▶ Tugas
Geser setiap angka koordinat pada jawaban sebesar 31, lalu tulis ulang hanya baris bahan dari baris yang memuat "The image size is (1568, 708)." sampai dengan baris yang memuat "tap(909, 552)", beserta permintaannya. Kedua baris batas itu ikut ditulis.

───── Data yang Ditampilkan

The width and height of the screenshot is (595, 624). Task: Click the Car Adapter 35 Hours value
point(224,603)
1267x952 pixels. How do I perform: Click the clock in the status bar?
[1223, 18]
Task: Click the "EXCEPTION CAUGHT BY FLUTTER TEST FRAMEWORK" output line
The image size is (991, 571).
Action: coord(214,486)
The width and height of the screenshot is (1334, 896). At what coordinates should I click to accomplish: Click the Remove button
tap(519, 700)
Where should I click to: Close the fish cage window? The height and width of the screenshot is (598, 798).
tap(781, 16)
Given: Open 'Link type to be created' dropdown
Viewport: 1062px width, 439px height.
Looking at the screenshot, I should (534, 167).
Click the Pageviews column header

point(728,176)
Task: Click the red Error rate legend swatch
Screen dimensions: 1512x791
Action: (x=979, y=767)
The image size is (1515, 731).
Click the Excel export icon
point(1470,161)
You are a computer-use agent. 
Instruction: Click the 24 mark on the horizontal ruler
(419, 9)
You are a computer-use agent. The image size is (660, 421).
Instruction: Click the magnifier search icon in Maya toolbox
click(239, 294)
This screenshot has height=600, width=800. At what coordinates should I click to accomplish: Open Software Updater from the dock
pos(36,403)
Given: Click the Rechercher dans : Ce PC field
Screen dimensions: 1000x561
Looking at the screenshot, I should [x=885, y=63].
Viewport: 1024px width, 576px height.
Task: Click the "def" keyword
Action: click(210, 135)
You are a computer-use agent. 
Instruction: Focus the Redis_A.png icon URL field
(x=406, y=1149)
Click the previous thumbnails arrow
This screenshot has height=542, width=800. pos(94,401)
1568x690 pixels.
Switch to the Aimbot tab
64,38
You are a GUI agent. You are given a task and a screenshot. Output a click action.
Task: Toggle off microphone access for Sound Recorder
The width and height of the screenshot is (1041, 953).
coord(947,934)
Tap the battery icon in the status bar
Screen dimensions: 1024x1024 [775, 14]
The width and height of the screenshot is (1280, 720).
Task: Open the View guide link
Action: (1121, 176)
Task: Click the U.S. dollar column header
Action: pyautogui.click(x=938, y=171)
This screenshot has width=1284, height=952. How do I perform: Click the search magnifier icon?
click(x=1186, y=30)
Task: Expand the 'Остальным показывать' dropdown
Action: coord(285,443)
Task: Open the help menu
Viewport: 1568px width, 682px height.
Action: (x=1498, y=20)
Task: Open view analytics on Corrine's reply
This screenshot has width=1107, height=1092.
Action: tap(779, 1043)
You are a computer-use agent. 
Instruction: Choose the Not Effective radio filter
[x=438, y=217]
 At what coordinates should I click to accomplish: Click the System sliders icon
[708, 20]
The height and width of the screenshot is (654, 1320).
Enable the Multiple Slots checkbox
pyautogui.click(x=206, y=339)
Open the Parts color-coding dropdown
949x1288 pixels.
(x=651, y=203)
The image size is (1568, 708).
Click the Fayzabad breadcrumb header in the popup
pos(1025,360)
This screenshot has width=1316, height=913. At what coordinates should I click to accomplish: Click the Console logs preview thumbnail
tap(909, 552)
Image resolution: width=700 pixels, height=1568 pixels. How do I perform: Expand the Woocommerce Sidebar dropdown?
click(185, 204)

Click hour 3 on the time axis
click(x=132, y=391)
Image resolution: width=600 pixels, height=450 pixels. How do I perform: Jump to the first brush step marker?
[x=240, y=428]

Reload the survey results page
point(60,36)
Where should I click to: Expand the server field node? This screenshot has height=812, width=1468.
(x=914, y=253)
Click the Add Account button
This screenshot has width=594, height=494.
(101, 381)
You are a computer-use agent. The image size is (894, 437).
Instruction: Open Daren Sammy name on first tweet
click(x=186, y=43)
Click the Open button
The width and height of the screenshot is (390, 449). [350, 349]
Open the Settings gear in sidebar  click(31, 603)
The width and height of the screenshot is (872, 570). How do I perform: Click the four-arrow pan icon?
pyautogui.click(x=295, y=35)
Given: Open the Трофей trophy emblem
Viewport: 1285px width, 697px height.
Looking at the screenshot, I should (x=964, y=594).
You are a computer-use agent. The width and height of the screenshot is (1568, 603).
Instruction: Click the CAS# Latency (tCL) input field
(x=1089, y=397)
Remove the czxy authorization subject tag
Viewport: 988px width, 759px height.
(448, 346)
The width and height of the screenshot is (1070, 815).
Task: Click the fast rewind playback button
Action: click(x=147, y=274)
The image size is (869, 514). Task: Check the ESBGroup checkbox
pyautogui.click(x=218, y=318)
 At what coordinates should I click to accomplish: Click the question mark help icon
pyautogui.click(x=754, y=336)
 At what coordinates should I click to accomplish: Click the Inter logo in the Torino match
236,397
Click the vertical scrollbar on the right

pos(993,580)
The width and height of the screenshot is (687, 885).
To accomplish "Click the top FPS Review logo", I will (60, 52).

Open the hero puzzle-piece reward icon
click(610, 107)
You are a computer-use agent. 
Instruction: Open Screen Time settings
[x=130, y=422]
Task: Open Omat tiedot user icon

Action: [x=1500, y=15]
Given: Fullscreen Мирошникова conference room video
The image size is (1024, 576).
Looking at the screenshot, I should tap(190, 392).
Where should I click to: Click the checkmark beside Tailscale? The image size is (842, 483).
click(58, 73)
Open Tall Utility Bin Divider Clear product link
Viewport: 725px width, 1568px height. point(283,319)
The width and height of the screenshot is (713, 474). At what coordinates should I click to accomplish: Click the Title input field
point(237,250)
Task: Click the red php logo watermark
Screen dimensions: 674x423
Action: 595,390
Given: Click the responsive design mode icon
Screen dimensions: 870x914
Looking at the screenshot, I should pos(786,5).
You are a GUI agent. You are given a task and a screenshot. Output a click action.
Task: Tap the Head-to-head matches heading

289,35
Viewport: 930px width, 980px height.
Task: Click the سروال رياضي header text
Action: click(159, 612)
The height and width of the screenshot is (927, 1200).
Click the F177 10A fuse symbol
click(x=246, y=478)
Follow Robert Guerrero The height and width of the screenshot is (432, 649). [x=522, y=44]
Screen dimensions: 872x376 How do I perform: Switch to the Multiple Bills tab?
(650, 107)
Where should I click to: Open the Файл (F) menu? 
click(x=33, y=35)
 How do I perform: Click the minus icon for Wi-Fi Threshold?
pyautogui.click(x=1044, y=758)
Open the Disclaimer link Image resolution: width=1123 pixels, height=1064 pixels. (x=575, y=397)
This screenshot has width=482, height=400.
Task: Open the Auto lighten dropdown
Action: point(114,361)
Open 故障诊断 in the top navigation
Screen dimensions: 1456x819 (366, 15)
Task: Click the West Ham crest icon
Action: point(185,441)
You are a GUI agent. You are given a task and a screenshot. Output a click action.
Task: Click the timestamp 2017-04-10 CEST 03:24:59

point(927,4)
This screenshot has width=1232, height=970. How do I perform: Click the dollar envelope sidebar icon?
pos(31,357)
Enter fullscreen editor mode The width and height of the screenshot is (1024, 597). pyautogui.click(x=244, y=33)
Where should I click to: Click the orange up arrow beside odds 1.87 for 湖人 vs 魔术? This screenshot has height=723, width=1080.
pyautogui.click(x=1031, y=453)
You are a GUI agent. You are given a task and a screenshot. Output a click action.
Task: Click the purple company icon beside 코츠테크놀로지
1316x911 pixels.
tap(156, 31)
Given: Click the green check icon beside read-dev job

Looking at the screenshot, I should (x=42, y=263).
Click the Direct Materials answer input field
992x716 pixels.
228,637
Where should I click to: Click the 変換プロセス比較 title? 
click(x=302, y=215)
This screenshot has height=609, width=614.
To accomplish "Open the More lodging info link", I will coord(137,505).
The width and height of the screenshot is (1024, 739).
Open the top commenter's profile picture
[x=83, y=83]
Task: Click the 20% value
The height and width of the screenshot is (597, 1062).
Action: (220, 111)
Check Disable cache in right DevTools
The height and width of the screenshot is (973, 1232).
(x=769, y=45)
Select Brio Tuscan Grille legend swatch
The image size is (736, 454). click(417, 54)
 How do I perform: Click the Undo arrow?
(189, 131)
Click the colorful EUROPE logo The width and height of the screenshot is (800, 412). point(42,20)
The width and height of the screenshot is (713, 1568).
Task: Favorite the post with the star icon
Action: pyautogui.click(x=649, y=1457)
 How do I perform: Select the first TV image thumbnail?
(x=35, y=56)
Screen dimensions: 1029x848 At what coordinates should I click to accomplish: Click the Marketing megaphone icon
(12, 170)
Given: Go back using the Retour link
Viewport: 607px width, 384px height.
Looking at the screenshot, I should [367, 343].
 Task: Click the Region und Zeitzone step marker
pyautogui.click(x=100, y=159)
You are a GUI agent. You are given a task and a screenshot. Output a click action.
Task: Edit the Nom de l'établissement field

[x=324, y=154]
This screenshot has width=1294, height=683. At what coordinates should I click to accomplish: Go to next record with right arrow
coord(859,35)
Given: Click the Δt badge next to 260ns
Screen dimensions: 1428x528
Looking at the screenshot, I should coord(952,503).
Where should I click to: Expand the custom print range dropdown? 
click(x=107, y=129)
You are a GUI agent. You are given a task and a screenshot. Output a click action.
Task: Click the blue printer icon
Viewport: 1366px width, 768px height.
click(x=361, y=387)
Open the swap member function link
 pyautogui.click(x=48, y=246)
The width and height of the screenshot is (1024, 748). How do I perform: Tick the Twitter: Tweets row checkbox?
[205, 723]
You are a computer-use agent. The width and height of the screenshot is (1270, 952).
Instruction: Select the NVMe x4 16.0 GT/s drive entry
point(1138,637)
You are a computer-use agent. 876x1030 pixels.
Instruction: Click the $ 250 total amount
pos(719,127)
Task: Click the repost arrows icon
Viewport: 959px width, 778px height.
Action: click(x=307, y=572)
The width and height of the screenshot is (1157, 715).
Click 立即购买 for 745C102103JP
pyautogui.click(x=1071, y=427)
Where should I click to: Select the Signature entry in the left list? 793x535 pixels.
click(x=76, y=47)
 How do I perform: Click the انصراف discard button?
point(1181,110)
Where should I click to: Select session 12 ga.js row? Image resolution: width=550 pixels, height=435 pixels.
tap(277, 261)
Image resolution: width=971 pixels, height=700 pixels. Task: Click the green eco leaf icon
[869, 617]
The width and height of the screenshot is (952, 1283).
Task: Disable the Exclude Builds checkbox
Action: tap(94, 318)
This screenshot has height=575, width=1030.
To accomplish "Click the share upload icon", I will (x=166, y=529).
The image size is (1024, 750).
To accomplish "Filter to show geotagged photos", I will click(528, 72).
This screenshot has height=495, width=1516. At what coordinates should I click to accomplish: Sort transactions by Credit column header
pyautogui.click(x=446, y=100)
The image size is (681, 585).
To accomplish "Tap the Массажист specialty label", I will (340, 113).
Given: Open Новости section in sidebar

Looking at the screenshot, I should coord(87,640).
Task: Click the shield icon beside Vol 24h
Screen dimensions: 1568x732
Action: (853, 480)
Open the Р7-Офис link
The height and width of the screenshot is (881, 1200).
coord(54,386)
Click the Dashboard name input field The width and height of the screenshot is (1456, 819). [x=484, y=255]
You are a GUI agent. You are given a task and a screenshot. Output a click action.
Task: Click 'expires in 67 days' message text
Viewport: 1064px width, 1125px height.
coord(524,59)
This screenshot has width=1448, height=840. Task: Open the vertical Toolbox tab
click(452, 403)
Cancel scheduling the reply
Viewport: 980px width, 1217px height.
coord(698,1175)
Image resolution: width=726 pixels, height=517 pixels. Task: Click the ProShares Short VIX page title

──────────

▶ Hasil
The image size is (1568, 708).
Click the Fayzabad breadcrumb header in the popup
pos(1056,391)
This screenshot has width=1316, height=913. At what coordinates should I click to accomplish: Click the Console logs preview thumbnail
tap(940, 583)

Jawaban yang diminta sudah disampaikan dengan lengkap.